Od 1 stycznia 2022 r. składkę zdrowotną zapłacą „osoby powołane do pełnienia funkcji na mocy aktu powołania, które z tego tytułu pobierają wynagrodzenie”. Będzie to pełniejsza realizacja zasady solidaryzmu społecznego.
Według projektu ustawy podstawą wymiaru składki na ubezpieczenie zdrowotne będzie kwota odpowiadająca wysokości wynagrodzenia członków zarządu pobieranego z tytułu powołania.
Składkę zdrowotną jako płatnik będzie obliczał, pobierał z wynagrodzenia członka zarządu i odprowadzał podmiot wypłacający wynagrodzenie, czyli spółka. Obowiązek zapłaty składki zdrowotnej powstanie z dniem powołania, a wygaśnie z dniem odwołania z zarządu.
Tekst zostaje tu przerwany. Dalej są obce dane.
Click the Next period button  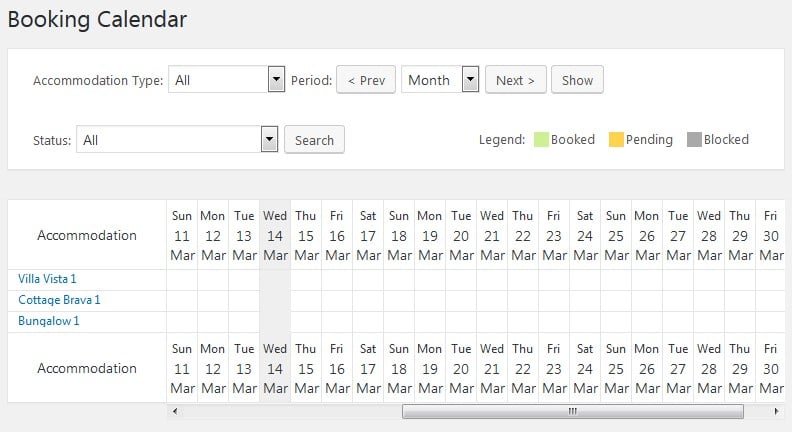click(x=515, y=80)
Artykuł 176 kodeksu spółek handlowych to interesująca alternatywa dla członków zarządu, którzy nie chcą płacić składki zdrowotnej, a są też wspólnikami spółki.
Wynagrodzenie za świadczenia na jej rzecz określone w umowie spółki nadal będzie nieoskładkowane. Jest bowiem kwalifikowane do tzw. przychodów z innych źródeł, a one nie podlegają ubezpieczeniu. Reasumując, członkowie zarządu będący wspólnikami mogą „przerzucić” wynagrodzenie z jednego tytułu na drugi. Oczywiście przy zmianie umowy spółki trzeba zwrócić uwagę np. na to, że wspólnik nie może dostawać wynagrodzenia na podstawie art. 176 KSH za prowadzenie jej spraw. Nie zawsze też zmiana rozliczeń będzie się opłacać. Dużo zależy od dochodów wspólnika – jeśli mają być obciążone 32 proc. PIT, lepiej, żeby po prostu zarabiał on tylko na dywidendzie.